Histopathologically, a lymphoid tumor is composed of solid sheets of lymphocytes and the lesion is classified as BRLH, atypical lymphoid hyperplasia, or malignant lymphoma, depending on the degree of cellular anaplasia The benign and atypical lymphoid hyperplasia are less likely to be associated with systemic lymphoma and the malignant lymphoid tumor is more likely to be associated with systemic lymphoma. Although there is much overlap, BRLH is generally polymorphic, with well-differentiated lymphocytes and plasma cells. In general, lymphoma tends to be more monomorphic. Immunohistochemistry may be helpful in determining whether the lesions are monoclonal or polyclonal. However, it seems that immunohistochemistry has limitations in determining prognosis; many monoclonal lesions may follow a benign clinical course. Most conjunctival lymphomas are non-Hodgkin B-cell lymphomas; Hodgkin lymphoma and T-cell lymphoma affect the conjunctiva less frequently (9).

Plasmacytoma is composed of rather uniform large round to ovoid cells with abundant cytoplasm, displaced nucleus, clumping of nuclear chromatin, prominent nucleoli, and variable mitotic activity (21,22,23,24,25,26,27,28,29).

If the conjunctival lesion is small and circumscribed, an excisional biopsy and supplemental cryotherapy can sometimes be performed and no further treatment may be necessary. If a conjunctival lymphoid lesion is large and cannot be excised completely, we recommend a generous biopsy, histopathologic staging, and then treatment with chemotherapy or radiotherapy. However, we biopsy enough tissue for diagnosis, but not so much as to require grafting. This seems logical since conjunctival lymphoma is sensitive to radiotherapy and wide excision seems unnecessary. Others have suggested that larger lesions should be excised, even if amniotic membrane transplant is necessary to close the defect (8). When the lesion has been biopsied and confirmed histopathologically, more treatment should usually be given. If the patient has systemic lymphoma, then treatment should initially be chemotherapy. Rituximab has been successful in selected cases (19). If the lesion is solitary, with no systemic lymphoma, external beam irradiation is
generally the treatment of choice. All types of lymphoma are particularly sensitive to radiotherapy. The dose of external beam irradiation ranges from 2,000 cGy for benign lesions to 4,000 cGy for more malignant lesions.

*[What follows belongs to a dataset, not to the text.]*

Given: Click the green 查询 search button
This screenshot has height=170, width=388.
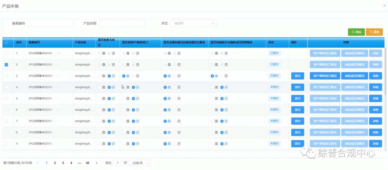Looking at the screenshot, I should coord(356,32).
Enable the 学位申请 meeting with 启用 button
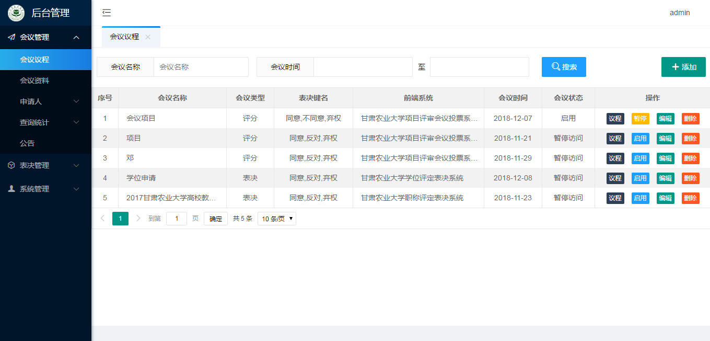 click(x=640, y=178)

We have seen several patients with low-grade MALT lymphoma of the conjunctiva who had little or no residual tumor after biopsy and who were reluctant to undergo irradiation because they were asymptomatic We have simply observed the lesion in a number of such patients and have been impressed that the majority of them show no progression and the patient remains asymptomatic. A recent report described some patients who actually had regression of the lesion after biopsy only (14). Although it remains controversial, we currently believe that periodic observation may be the preferred treatment in some cases. In patients with extensive residual tumor or with progression after biopsy, however, radiotherapy is generally advisable.

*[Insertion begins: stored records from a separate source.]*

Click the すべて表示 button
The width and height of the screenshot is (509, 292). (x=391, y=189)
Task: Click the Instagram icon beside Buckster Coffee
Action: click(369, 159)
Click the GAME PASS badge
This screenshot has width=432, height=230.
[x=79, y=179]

Management of conjunctival plasmacytoma is similar to that for lymphoma. The patient should be evaluated initially and periodically for multiple myeloma and monoclonal gammopathy. The conjunctival lesion can be completely excised if small and localized. Larger, more aggressive lesions respond to irradiation or chemotherapy that is given for the systemic disease (21,22,23,24,25,26,27,28,29).